Insomma, in attesa di tempi migliori, la prospettiva veg inizia ad assumere i contorni di una scelta dettata più dall’amor proprio che da motivi puramente etici.
Alessandra Maria
Dire che in alternativa si dovrebbe diventare vegetariani è sbagliato quanto l’abuso degli antibiotici. Voi che siete quelli che danno informazioni, dovreste dire che gli animali domestici bisogna ricominciare a rispettarli per quella che è la loro natura, un pollo che nutrito e fatto vivere in maniera naturale raggiunge il peso naturale a 150/180 giorni, senza nessun bisogno di antibiotici. Può correre come vuole e fare tutto quello che la natura gli ha insegnato, quando finirà sulla tavola nutrirà degli esseri umani che mangeranno carne, non antibiotici!

▸ **Dati forniti**
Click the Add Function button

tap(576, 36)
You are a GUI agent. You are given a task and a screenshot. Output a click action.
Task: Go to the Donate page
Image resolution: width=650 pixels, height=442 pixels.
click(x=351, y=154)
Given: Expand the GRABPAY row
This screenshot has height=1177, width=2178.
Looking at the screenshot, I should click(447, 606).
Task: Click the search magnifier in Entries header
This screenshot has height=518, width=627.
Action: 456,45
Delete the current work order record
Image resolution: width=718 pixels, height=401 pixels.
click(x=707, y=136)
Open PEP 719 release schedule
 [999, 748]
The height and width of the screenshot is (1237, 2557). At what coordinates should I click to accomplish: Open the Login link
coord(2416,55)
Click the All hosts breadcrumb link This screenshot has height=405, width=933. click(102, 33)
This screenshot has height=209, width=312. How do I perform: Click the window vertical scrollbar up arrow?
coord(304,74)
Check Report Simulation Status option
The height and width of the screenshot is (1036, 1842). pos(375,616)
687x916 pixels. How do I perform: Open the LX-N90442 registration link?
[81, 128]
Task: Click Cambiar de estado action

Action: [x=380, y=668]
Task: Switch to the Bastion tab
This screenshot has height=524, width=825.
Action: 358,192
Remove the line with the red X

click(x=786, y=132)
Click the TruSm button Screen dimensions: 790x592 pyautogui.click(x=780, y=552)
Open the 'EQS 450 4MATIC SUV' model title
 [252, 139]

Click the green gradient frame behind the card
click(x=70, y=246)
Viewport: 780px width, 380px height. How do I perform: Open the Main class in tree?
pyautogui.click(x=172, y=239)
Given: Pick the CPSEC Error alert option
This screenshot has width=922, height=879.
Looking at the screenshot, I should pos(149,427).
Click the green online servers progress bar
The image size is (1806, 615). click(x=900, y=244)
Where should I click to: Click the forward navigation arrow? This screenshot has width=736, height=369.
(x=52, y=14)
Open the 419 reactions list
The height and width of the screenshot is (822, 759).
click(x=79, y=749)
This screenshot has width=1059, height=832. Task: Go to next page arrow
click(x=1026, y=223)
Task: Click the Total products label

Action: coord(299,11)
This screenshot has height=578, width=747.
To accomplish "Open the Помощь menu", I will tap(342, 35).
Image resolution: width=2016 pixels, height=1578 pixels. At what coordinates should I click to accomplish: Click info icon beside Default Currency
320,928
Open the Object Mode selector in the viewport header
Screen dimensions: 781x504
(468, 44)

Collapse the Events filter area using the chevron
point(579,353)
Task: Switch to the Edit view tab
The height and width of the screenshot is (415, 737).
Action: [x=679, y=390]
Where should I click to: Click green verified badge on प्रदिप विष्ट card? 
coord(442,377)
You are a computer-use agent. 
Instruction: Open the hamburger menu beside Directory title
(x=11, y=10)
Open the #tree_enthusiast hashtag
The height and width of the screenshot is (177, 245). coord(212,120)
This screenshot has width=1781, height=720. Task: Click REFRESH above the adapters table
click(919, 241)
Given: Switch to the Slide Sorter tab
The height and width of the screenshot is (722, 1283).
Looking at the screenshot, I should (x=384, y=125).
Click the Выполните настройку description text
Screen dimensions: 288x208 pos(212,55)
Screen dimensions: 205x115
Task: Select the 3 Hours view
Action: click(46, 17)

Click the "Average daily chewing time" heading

▸ **Da svolgere**
1 > Rispondi a queste domande sul testo sulla carne e gli antibiotici:
(a) Secondo la frase iniziale, da che cosa sembra dettata la prospettiva veg più che da motivi puramente etici?
(b) Con che cosa viene paragonato l'errore di dire che in alternativa si dovrebbe diventare vegetariani?
(c) In quanti giorni un pollo nutrito e fatto vivere in maniera naturale raggiunge il peso naturale?
2 > Prosegui il testo sulla carne e gli antibiotici, partendo subito dopo la sua ultima frase.

▸ **Risposte**
1 >
(a) Dall'amor proprio.
(b) Con l'abuso degli antibiotici.
(c) In 150/180 giorni.

2 >
Il fatto che ci sia qualcuno che pensa di essere migliore di qualcun altro perché non mangia carne è ogni giorno più fastidioso e orticante. Mi piace il vostro giornale, informate sempre e tanto perché chi vuole darci lezioni di etica e di morale di solito non sa se la capra è un volatile o una specie di dinosauro estinto qualche milione di anni fa! grazie a tutti.